[Stored data]
◇ ◇ ◇ ◇ ◇
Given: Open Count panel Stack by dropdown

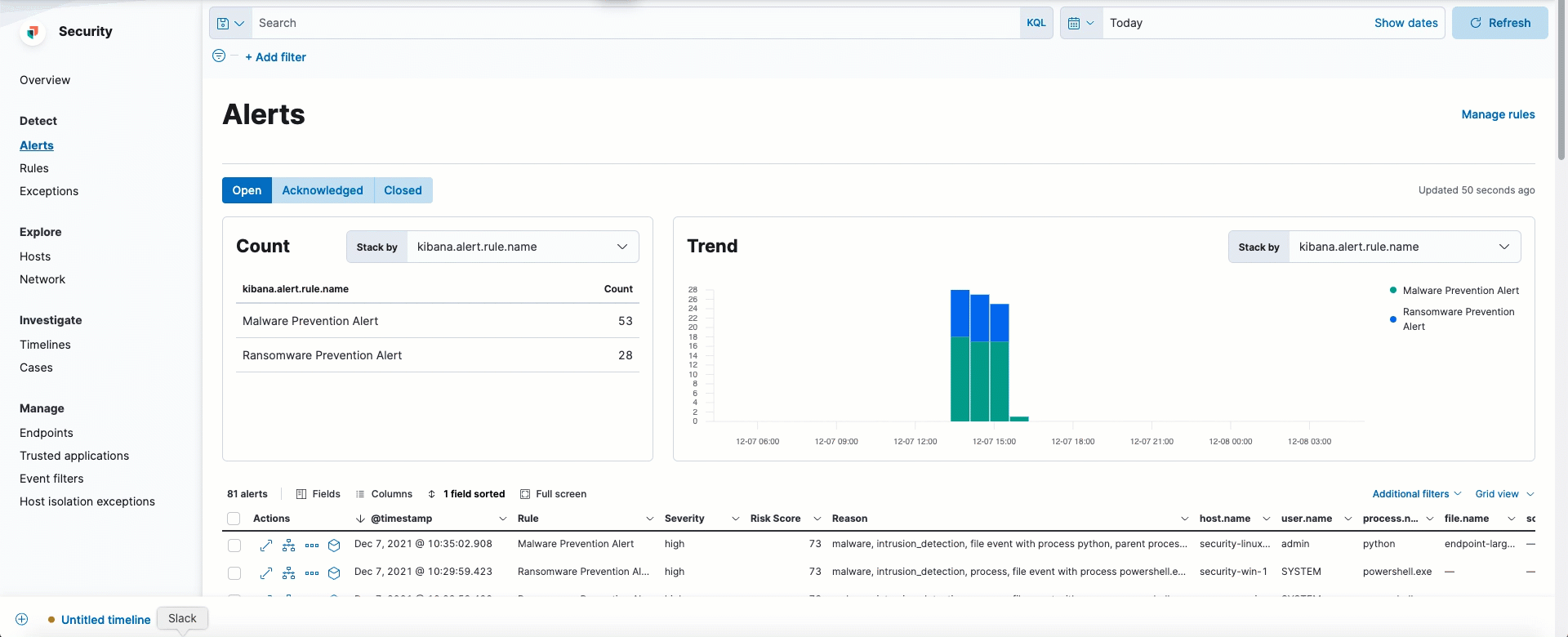Looking at the screenshot, I should [523, 247].
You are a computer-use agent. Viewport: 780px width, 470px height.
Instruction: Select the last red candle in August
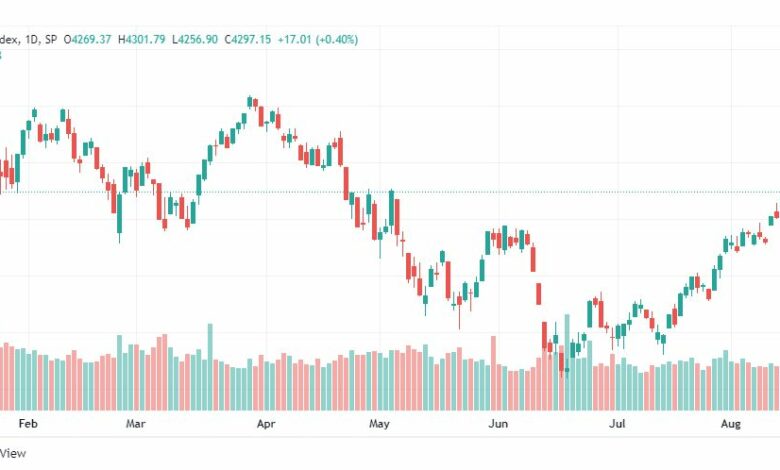point(777,212)
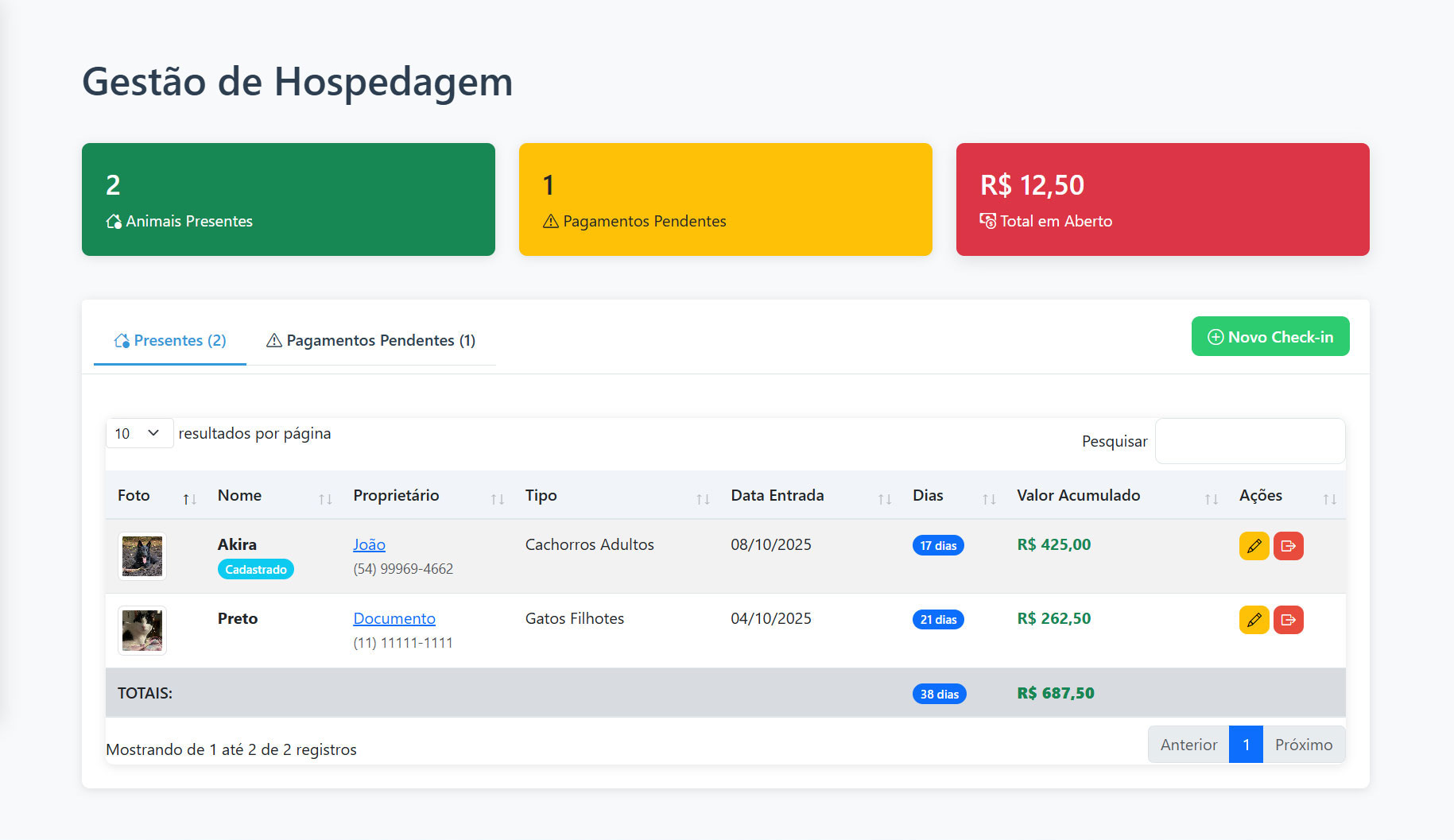Sort table by Proprietário column

click(x=497, y=498)
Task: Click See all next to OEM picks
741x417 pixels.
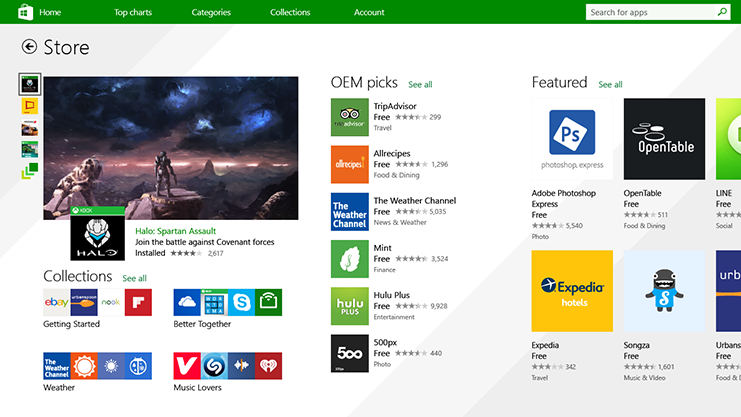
◇ ◇ ◇ ◇ ◇
**What the exercise asks:**
Omit the pictures; restate every entry word for word.

**Exercise answer:**
Given: Open Count panel Stack by dropdown

Looking at the screenshot, I should [523, 247].
You are a computer-use agent. Viewport: 780px width, 470px height.
Instruction: Select the last red candle in August
point(777,212)
Sort table by Proprietário column

click(x=497, y=498)
Task: Click See all next to OEM picks
741x417 pixels.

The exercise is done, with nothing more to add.